Structure of the first Botulinum neurotoxin (BoNT/A) discovered in 1897. [Pål Stenmark/Stockholm University]
Structure of the first Botulinum neurotoxin (BoNT/A) discovered in 1897. [Pål Stenmark/Stockholm University]

Scientists at Stockholm University say their discovery of new Botulinum neurotoxin type X (BoNT/X) could lead to a new class of therapeutics related to intracellular membrane trafficking and secretion. Currently, botulinum toxins are used to treat over 80 medical conditions, including muscle spasms, overactive bladder, chronic migraine, cervical dystonia, sweating, and cerebral palsy.

The researchers published their study (“Identification and Characterization of a Novel Botulinum Neurotoxin”) in Nature Communications.

“BoNT/X is a novel BoNT with a unique substrate profile,” write the investigators.” Its discovery…provides a novel tool for studying intracellular membrane trafficking, and presents a new potential therapeutic toxin for modulating secretions in cells.”

“The discovery of BoNT/X facilitates the development of diagnostics and countermeasures which is important if someone would be exposed to a toxic amount of the substance,” says Pål Stenmark, Ph.D., associate professor, department of biochemistry and biophysics, adding that the  research team will now develop antibodies with the ability to detect and inactivate the toxin.

“Within a few months we will have developed ways of detecting if a person has been subject to BoNT/X,” says Dr. Stenmark.

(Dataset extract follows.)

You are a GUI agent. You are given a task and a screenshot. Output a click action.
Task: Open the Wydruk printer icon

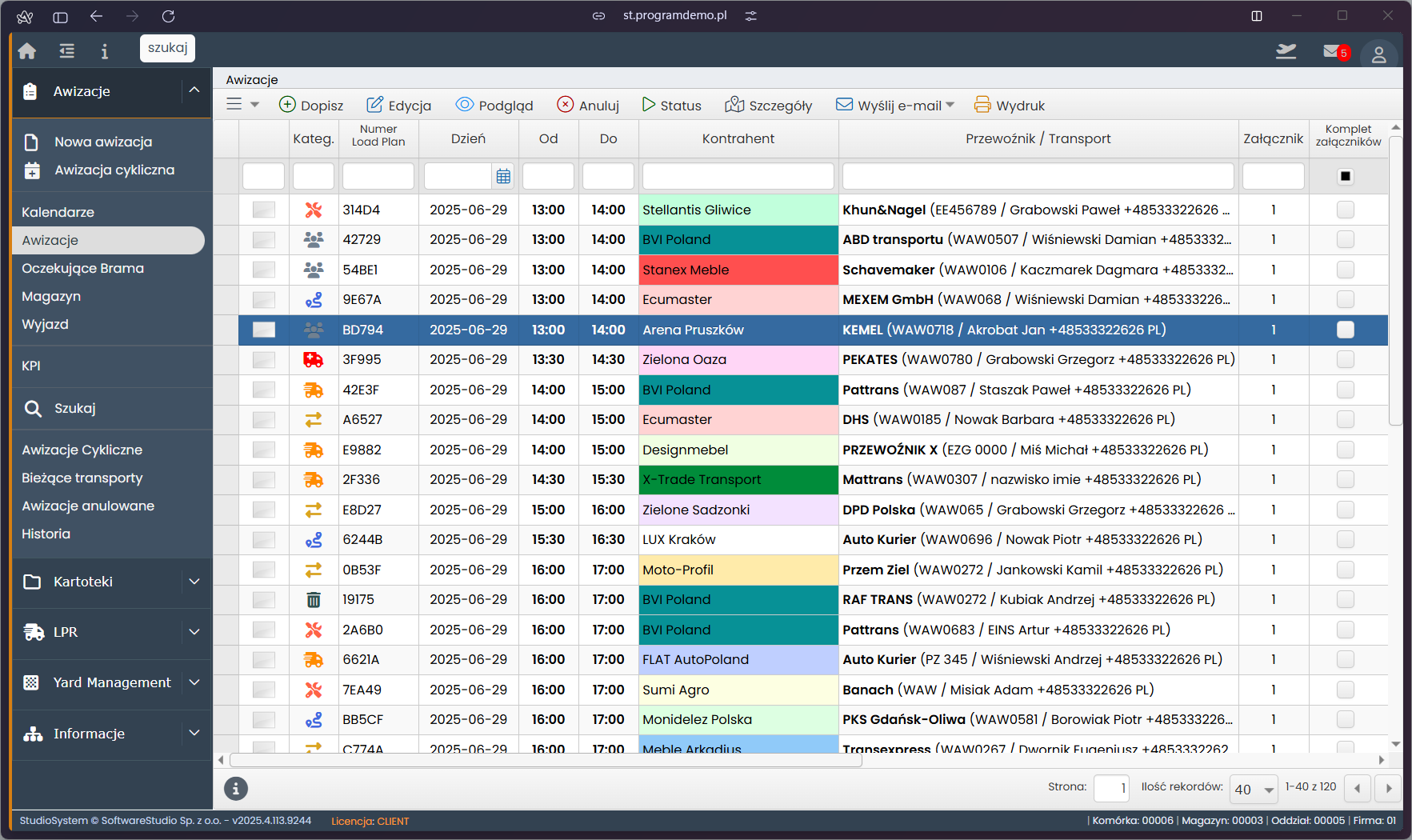pos(982,105)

The researchers will determine the structure of the toxin and investigate how it binds to the nerve cell. They will also investigate how the unique properties of BoNT/X can be best used to develop new therapeutics.

The discovery began with the news that a young child in Japan became ill in 1995. In 2015, researchers sequenced the genome of the bacteria isolated from the child and deposited it in a database. The scientists subsequently identified the novel toxin.

“When we first discovered this toxin, I believed we had made some error in the analysis, but after checking several times it turned out to be correct. This discovery opens a multitude of new exciting research topics that we are eager to explore in collaboration with Dr. Min Dong's research team at Harvard,” says Dr. Stenmark.